Google engineer Eric Biggers who has been responsible for many great Linux cryptography subsystem performance optimizations in recent years has another exciting patch series. Biggers has done some great work for optimizing various functions for modern Intel/AMD CPUs especially around AVX-512 implementations and now he has another big optimization coming for the CRC32 checksum performance.
On Saturday was the new patch series by Eric Biggers working to improve CRC32C performance on lengths at least 512 bytes. The strategy here is relying on AVX-512’s VPCLMULQDQ vector carryless multiplication on capable CPUs.
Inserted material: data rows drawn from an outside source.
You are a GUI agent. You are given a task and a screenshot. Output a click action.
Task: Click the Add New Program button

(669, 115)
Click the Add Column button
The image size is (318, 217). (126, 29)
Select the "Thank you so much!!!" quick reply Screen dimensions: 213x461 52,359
With this patch series on the Linux kernel mailing list he explained:
“Improve crc32c() performance on lengths >= 512 bytes by using crc32_lsb_vpclmul_avx512() instead of crc32c_x86_3way(), when the CPU supports VPCLMULQDQ and has a “good” implementation of AVX-512. For now that means AMD Zen 4 and later, and Intel Sapphire Rapids and later. Pass crc32_lsb_vpclmul_avx512() the table of constants needed to make it use the CRC-32C polynomial.
Rationale: VPCLMULQDQ performance has improved on newer CPUs, making crc32_lsb_vpclmul_avx512() faster than crc32c_x86_3way(), even though crc32_lsb_vpclmul_avx512() is designed for generic 32-bit CRCs and does not utilize x86_64’s dedicated CRC-32C instructions.”
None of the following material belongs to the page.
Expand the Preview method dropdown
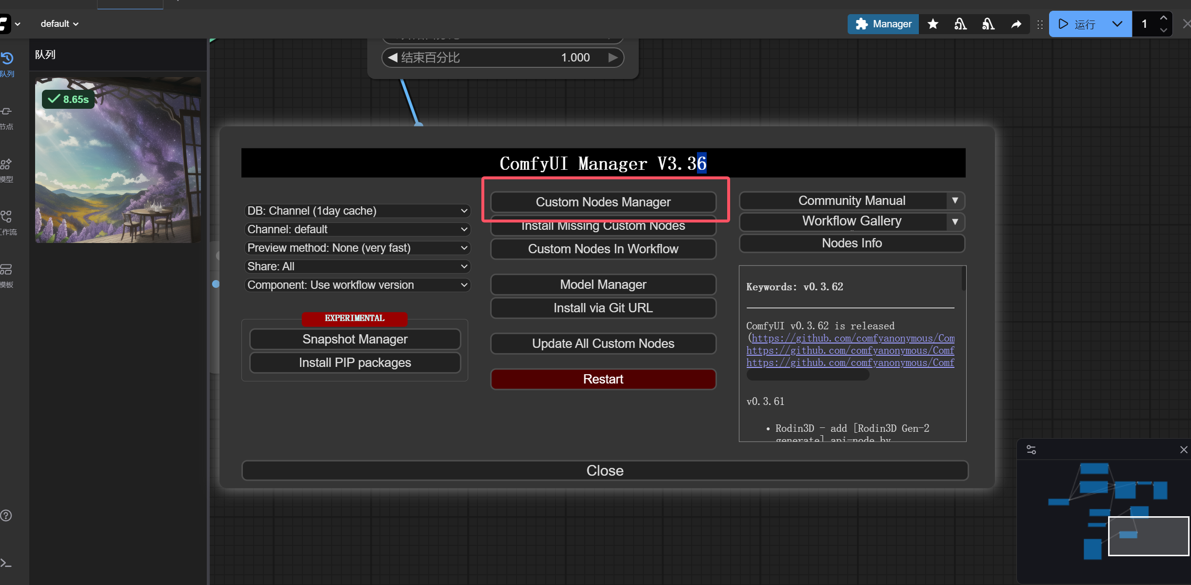Viewport: 1191px width, 585px height. (x=357, y=248)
The end result? Some pretty nice speed-ups for the CRC32 performance on modern Intel and AMD CPUs that sport the “good” AVX-512 implementations:
Eric Biggers did go on to note though that even with recent Intel Xeon CPUs, AMD’s AVX-512 implementation does still have a lower warm-up time compared to using AVX-512 with recent Intel processors:
“That being said, in the above benchmarks the ZMM registers are “hot”, so they don’t quite tell the whole story. While significantly improved from older Intel CPUs, Intel still has ~2000 ns of ZMM warm-up time where 512-bit instructions execute 4 times more slowly than they normally do. In contrast, AMD does better and has virtually zero ZMM warm-up time (at most ~60 ns). Thus, while this change is always beneficial on AMD, strictly speaking there are cases in which it is not beneficial on Intel, e.g. a small number of 512-byte messages with “cold” ZMM registers. But typically, it is beneficial even on Intel.
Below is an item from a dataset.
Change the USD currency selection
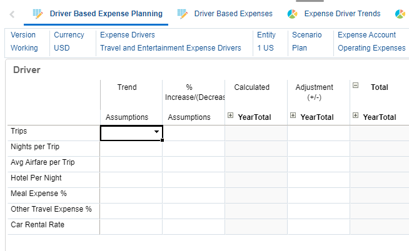This screenshot has width=409, height=251. coord(62,48)
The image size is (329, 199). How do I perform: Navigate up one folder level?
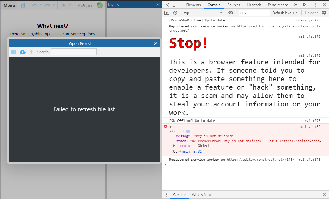31,52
Note that on AMD Zen 3–5, crc32c() performance could be further improved with implementations that interleave crc32q and VPCLMULQDQ instructions. Unfortunately, it appears that a different such implementation would be optimal on *each* of these microarchitectures. Such improvements are left for future work. This commit just improves the way that we choose the implementations we already have.”
The performance results are nice and hopefully this VPCLMULQDQ-optimized crc32c() code will make it to the mainline Linux kernel soon for further enhancing modern x86_64 AVX-512-capable processors.